▽

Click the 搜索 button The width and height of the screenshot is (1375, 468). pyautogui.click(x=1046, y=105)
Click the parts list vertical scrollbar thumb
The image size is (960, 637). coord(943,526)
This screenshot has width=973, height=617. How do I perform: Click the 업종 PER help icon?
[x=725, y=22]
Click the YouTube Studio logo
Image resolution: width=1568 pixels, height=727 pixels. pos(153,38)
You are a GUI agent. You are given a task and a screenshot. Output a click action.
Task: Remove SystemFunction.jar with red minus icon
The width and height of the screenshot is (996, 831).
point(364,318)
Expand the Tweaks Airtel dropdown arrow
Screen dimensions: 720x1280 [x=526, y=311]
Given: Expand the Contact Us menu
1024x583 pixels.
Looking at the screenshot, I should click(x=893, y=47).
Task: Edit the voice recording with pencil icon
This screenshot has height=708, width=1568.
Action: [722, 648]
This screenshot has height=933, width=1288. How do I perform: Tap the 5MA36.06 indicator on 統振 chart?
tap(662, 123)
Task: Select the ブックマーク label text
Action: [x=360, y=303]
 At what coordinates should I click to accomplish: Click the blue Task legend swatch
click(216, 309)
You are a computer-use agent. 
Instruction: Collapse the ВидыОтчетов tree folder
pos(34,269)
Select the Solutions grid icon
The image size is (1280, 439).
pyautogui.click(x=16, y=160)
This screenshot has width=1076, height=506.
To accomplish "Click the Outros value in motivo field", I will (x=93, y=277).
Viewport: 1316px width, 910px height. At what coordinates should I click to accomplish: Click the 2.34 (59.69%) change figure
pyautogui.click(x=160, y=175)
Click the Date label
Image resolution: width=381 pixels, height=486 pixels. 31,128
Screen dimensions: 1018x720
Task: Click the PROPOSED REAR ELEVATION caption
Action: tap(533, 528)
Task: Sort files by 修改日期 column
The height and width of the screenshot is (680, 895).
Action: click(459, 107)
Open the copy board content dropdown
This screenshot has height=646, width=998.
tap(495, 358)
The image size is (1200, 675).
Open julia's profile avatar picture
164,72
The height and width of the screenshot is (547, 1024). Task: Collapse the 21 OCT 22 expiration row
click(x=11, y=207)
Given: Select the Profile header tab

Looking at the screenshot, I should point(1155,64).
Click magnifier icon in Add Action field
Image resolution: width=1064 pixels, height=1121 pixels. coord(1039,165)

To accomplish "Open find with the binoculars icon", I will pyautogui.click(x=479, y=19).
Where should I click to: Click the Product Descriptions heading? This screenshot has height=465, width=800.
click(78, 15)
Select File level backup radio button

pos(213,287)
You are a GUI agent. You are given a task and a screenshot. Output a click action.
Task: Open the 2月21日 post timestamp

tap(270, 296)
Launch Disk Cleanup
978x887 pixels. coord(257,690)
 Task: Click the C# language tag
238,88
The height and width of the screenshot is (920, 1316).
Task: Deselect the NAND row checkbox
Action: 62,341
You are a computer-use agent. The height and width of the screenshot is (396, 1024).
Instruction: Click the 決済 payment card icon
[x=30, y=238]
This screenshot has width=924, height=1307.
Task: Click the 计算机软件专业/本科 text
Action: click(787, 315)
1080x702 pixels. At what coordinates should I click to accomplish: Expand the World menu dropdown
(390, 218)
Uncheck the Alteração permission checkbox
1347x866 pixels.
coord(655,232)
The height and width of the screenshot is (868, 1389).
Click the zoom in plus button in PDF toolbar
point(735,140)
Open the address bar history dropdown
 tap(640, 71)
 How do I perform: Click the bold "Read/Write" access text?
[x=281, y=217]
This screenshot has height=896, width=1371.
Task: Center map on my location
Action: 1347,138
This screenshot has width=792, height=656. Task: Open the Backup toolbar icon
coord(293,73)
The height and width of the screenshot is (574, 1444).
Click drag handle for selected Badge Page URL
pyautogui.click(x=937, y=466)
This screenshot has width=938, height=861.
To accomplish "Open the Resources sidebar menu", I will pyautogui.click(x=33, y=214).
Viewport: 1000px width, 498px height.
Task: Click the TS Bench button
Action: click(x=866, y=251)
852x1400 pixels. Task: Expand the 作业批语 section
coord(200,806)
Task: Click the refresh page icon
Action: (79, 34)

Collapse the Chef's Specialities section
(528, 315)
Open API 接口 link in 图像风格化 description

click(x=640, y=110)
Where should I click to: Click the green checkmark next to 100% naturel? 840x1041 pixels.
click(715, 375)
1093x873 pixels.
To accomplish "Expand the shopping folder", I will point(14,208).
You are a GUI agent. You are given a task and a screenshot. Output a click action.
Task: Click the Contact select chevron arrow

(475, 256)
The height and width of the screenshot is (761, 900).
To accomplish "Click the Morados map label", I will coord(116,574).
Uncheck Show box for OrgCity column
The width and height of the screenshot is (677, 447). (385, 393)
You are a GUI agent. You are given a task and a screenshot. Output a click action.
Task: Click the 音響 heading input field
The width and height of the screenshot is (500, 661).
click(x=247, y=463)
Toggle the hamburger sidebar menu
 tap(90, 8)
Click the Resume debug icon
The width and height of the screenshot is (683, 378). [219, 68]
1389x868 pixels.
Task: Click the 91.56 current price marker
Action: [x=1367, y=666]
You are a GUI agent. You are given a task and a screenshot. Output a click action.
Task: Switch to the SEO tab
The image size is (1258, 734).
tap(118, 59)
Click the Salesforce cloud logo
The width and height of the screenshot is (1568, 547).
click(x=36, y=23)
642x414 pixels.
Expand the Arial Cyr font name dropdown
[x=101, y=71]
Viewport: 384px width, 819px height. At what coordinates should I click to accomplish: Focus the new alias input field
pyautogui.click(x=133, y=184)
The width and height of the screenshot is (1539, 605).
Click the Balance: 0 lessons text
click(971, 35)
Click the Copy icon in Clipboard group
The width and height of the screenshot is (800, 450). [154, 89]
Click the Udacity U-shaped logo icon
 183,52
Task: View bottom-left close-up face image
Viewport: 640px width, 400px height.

△

> [DESCRIPTION OF THE TASK]: Write out every entry above, word for word.

> [TASK RESULT]:
Click the 搜索 button The width and height of the screenshot is (1375, 468). pyautogui.click(x=1046, y=105)
Click the parts list vertical scrollbar thumb
The image size is (960, 637). coord(943,526)
This screenshot has width=973, height=617. How do I perform: Click the 업종 PER help icon?
[x=725, y=22]
Click the YouTube Studio logo
Image resolution: width=1568 pixels, height=727 pixels. pos(153,38)
You are a GUI agent. You are given a task and a screenshot. Output a click action.
Task: Remove SystemFunction.jar with red minus icon
The width and height of the screenshot is (996, 831).
point(364,318)
Expand the Tweaks Airtel dropdown arrow
Screen dimensions: 720x1280 [x=526, y=311]
Given: Expand the Contact Us menu
1024x583 pixels.
Looking at the screenshot, I should click(x=893, y=47).
Task: Edit the voice recording with pencil icon
This screenshot has height=708, width=1568.
Action: [722, 648]
This screenshot has height=933, width=1288. How do I perform: Tap the 5MA36.06 indicator on 統振 chart?
tap(662, 123)
Task: Select the ブックマーク label text
Action: [x=360, y=303]
 At what coordinates should I click to accomplish: Click the blue Task legend swatch
click(216, 309)
You are a computer-use agent. 
Instruction: Collapse the ВидыОтчетов tree folder
pos(34,269)
Select the Solutions grid icon
The image size is (1280, 439).
pyautogui.click(x=16, y=160)
This screenshot has width=1076, height=506.
To accomplish "Click the Outros value in motivo field", I will (x=93, y=277).
Viewport: 1316px width, 910px height. At what coordinates should I click to accomplish: Click the 2.34 (59.69%) change figure
pyautogui.click(x=160, y=175)
Click the Date label
Image resolution: width=381 pixels, height=486 pixels. 31,128
Screen dimensions: 1018x720
Task: Click the PROPOSED REAR ELEVATION caption
Action: tap(533, 528)
Task: Sort files by 修改日期 column
The height and width of the screenshot is (680, 895).
Action: click(459, 107)
Open the copy board content dropdown
This screenshot has height=646, width=998.
tap(495, 358)
The image size is (1200, 675).
Open julia's profile avatar picture
164,72
The height and width of the screenshot is (547, 1024). Task: Collapse the 21 OCT 22 expiration row
click(x=11, y=207)
Given: Select the Profile header tab

Looking at the screenshot, I should point(1155,64).
Click magnifier icon in Add Action field
Image resolution: width=1064 pixels, height=1121 pixels. coord(1039,165)

To accomplish "Open find with the binoculars icon", I will pyautogui.click(x=479, y=19).
Where should I click to: Click the Product Descriptions heading? This screenshot has height=465, width=800.
click(78, 15)
Select File level backup radio button

pos(213,287)
You are a GUI agent. You are given a task and a screenshot. Output a click action.
Task: Open the 2月21日 post timestamp

tap(270, 296)
Launch Disk Cleanup
978x887 pixels. coord(257,690)
 Task: Click the C# language tag
238,88
The height and width of the screenshot is (920, 1316).
Task: Deselect the NAND row checkbox
Action: 62,341
You are a computer-use agent. The height and width of the screenshot is (396, 1024).
Instruction: Click the 決済 payment card icon
[x=30, y=238]
This screenshot has width=924, height=1307.
Task: Click the 计算机软件专业/本科 text
Action: click(787, 315)
1080x702 pixels. At what coordinates should I click to accomplish: Expand the World menu dropdown
(390, 218)
Uncheck the Alteração permission checkbox
1347x866 pixels.
coord(655,232)
The height and width of the screenshot is (868, 1389).
Click the zoom in plus button in PDF toolbar
point(735,140)
Open the address bar history dropdown
 tap(640, 71)
 How do I perform: Click the bold "Read/Write" access text?
[x=281, y=217]
This screenshot has height=896, width=1371.
Task: Center map on my location
Action: 1347,138
This screenshot has width=792, height=656. Task: Open the Backup toolbar icon
coord(293,73)
The height and width of the screenshot is (574, 1444).
Click drag handle for selected Badge Page URL
pyautogui.click(x=937, y=466)
This screenshot has width=938, height=861.
To accomplish "Open the Resources sidebar menu", I will pyautogui.click(x=33, y=214).
Viewport: 1000px width, 498px height.
Task: Click the TS Bench button
Action: click(x=866, y=251)
852x1400 pixels. Task: Expand the 作业批语 section
coord(200,806)
Task: Click the refresh page icon
Action: (79, 34)

Collapse the Chef's Specialities section
(528, 315)
Open API 接口 link in 图像风格化 description

click(x=640, y=110)
Where should I click to: Click the green checkmark next to 100% naturel? 840x1041 pixels.
click(715, 375)
1093x873 pixels.
To accomplish "Expand the shopping folder", I will point(14,208).
You are a GUI agent. You are given a task and a screenshot. Output a click action.
Task: Click the Contact select chevron arrow

(475, 256)
The height and width of the screenshot is (761, 900).
To accomplish "Click the Morados map label", I will coord(116,574).
Uncheck Show box for OrgCity column
The width and height of the screenshot is (677, 447). (385, 393)
You are a GUI agent. You are given a task and a screenshot. Output a click action.
Task: Click the 音響 heading input field
The width and height of the screenshot is (500, 661).
click(x=247, y=463)
Toggle the hamburger sidebar menu
 tap(90, 8)
Click the Resume debug icon
The width and height of the screenshot is (683, 378). [219, 68]
1389x868 pixels.
Task: Click the 91.56 current price marker
Action: [x=1367, y=666]
You are a GUI agent. You are given a task and a screenshot. Output a click action.
Task: Switch to the SEO tab
The image size is (1258, 734).
tap(118, 59)
Click the Salesforce cloud logo
The width and height of the screenshot is (1568, 547).
click(x=36, y=23)
642x414 pixels.
Expand the Arial Cyr font name dropdown
[x=101, y=71]
Viewport: 384px width, 819px height. At what coordinates should I click to accomplish: Focus the new alias input field
pyautogui.click(x=133, y=184)
The width and height of the screenshot is (1539, 605).
Click the Balance: 0 lessons text
click(971, 35)
Click the Copy icon in Clipboard group
The width and height of the screenshot is (800, 450). [154, 89]
Click the Udacity U-shaped logo icon
 183,52
Task: View bottom-left close-up face image
Viewport: 640px width, 400px height.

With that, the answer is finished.